Sunn O))) return after a one-off with Scott Walker and another with dark ambient innovators Ulver, and the result is nothing less than what you’d expect from the masters of spiritual buzz and drone. Led by Stephen O’ Malley and Greg Anderson, the group, along with fellow low frequency worshipers Earth, have redefined heavy music time and again since the band’s founding in 1998, causing critics to sputter and spurt and try in vain to develop a nomenclature that could capture the psychic and emotional depths of the music when, at the end of the ritual, the only thing that matters is that the soul has been elevated.
And there has been elevation to new heights across the oeuvre: White 1 and White 2 served as a point of entry for many and those epic, avant heights were enough to make us wonder how long a band that was so solidly enveloped in this particular genius could maintain such a run. But like the great minimalists before them, Anderson, O’Malley and their numerous collaborators have managed to seize upon opportunity and invention time and again. Black One proved a good way of continuing the exploration of these particular sound waves and the unit called upon Malefic of the almighty Xasthur and Wrest of the equally brilliant Leviathan to complete the mission. By 2009’s Monoliths & Dimensions Sunn O)))’s reputation and audience had grown from kids who fetish over limited edition vinyl and cassettes to metal obsessives to fellow musicians to suburban dads who’d toss on headphones, roll a number and listen to The Grimrobe Demos while they mowed the lawn.
The improvisatory nature of the Ulver/Sunn O))) collaboration provided more chills and thrills than one might have expected, and the Scott Walker tapes were as black and disturbing as anything the lads had gotten up to at that point. With so much heaviness around one wonders how the planet has managed to remain in space and not go crashing through the floor of the universe. But we digress.
This return to the band’s core with collaborations from usual suspects Attila Csihar, Oren Ambarchi, Rex Ritter, and Steve Moore is as welcome as anything else Sunn O))) have released.

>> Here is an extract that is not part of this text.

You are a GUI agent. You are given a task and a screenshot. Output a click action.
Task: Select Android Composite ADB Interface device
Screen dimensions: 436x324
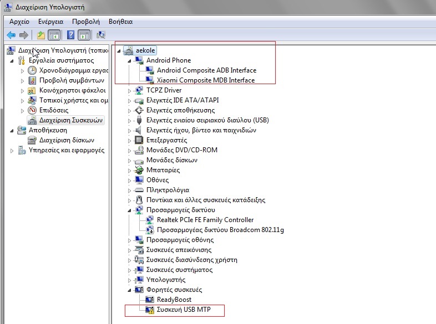[206, 70]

The abstract, astral plane trifecta of the Kannon pieces is undeniable and one suspects that the spiritual connections these masters hold with their instruments and the frequencies which emanate are deeper and more remarkable than we could have imagined.
Kannon itself is explained as an aspect of the Buddha, a “goddess of mercy”, who can “perceive the cries of the world”. This is so central to the music that the band commissioned critical theorist Aliza Shvartz to pen liner notes that one might read while winding his/her way through these three tracks. These are, incidentally, best listened to while alone or in a deep state of calm where the subtle movements and intricacies can most fully reveal themselves and where time is neither of the essence or short. Ideally, one might lock themselves away with this for half a day or more, bathing in the wisdom and mystery that the music provides.
So what of the music, then? “Kannon 1” opens with guitars that sounded virtually triumphant, an invocation of the heavy muse an awakening that then shifts like tectonic (or is that Teutonic?) plates, molten lava, an ice shove, toward a deeper awakening, one that is benevolent but perhaps sinister, a deeper darkness lurking beneath light that is neither dying nor fading but instead becoming its other. All of this as vocals shove their way through the center like an ice pick through the bottom of a foot. It is a sharp and formidable penetration that also calls for transformation of the spirit. And indeed by midway through the track one finds themselves enlightened and unafraid of this new becoming, assured that this new path is the right one. And then a change: we enter the second phase of the Kannon and behold a visceral rumbling, another shift toward this new light, this tempered light, this maze of distortion and feedback that is paramusical, paradimensional and deeply spiritual. If you were to find yourself shouting, “Behold!” as the music gives rise to a Catholic-style chant in the piece’s center, if you were to find yourself gliding toward something you momentarily believed to be enlightenment, then perhaps you are on the path toward the Sunn.
Of course all of this talk about the spiritual and the like is not pretension. This is the purpose of Sunn O))), a worship of heavy things and that worship is evident in the moments of reflection which take place just as the piece ends, when the buzz and drone fall away to a shimmering path of reflection, one which demands reverence as we enter into our third and final passage of transformation, a solemn and deep foray into the soul reborn, a magical and darkly pastoral haven for the transformed.